[Exercise brief]
Please format the entries as a Markdown table with the columns Row and Line, giving each line its own numbered row and leaving out blank lines. Start with the line that contains "The image size" and go on through the last of the entries.

[Listed entries]

┄┄┄┄┄┄┄┄┄┄

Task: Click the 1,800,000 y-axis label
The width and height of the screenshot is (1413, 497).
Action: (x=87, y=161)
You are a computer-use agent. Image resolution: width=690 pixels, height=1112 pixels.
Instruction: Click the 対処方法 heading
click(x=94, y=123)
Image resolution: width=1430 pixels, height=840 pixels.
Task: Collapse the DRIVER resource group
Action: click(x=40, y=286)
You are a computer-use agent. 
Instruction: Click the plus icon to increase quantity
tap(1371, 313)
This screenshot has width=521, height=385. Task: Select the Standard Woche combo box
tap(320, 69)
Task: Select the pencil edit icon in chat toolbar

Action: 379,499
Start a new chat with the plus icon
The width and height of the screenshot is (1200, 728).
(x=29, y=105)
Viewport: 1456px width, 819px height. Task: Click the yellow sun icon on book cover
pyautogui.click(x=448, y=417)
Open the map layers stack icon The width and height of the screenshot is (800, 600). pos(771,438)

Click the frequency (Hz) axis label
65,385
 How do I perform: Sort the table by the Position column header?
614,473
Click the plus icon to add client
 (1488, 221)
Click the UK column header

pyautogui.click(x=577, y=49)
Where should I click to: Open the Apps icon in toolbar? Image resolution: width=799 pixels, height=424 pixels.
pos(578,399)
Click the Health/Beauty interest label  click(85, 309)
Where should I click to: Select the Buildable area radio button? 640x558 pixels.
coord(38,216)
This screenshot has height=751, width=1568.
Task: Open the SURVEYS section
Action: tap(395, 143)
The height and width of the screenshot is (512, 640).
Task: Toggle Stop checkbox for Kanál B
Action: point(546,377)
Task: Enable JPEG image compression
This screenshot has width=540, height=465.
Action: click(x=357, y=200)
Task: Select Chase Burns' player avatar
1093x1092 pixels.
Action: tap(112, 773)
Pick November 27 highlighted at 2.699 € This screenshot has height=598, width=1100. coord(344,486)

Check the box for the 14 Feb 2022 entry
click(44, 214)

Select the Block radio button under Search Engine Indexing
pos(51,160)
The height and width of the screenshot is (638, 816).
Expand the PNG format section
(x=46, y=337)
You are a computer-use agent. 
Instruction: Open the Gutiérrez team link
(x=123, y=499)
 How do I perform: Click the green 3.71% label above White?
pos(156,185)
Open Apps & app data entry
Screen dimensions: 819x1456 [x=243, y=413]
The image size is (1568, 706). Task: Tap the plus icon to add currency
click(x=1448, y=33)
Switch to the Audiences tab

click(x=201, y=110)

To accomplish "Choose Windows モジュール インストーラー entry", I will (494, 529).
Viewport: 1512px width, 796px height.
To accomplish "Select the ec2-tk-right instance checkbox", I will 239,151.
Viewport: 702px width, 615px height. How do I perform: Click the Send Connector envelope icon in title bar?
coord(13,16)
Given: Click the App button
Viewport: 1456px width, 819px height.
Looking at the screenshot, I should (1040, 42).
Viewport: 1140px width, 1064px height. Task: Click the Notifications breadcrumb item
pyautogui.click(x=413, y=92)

┄┄┄┄┄┄┄┄┄┄

[The answer]
| Row | Line |
|---|---|
| 1 | The image size is (1568, 706). Task: Tap the plus icon to add currency |
| 2 | click(x=1448, y=33) |
| 3 | Switch to the Audiences tab |
| 4 | click(x=201, y=110) |
| 5 | To accomplish "Choose Windows モジュール インストーラー entry", I will (494, 529). |
| 6 | Viewport: 1512px width, 796px height. |
| 7 | To accomplish "Select the ec2-tk-right instance checkbox", I will 239,151. |
| 8 | Viewport: 702px width, 615px height. How do I perform: Click the Send Connector envelope icon in title bar? |
| 9 | coord(13,16) |
| 10 | Given: Click the App button |
| 11 | Viewport: 1456px width, 819px height. |
| 12 | Looking at the screenshot, I should (1040, 42). |
| 13 | Viewport: 1140px width, 1064px height. Task: Click the Notifications breadcrumb item |
| 14 | pyautogui.click(x=413, y=92) |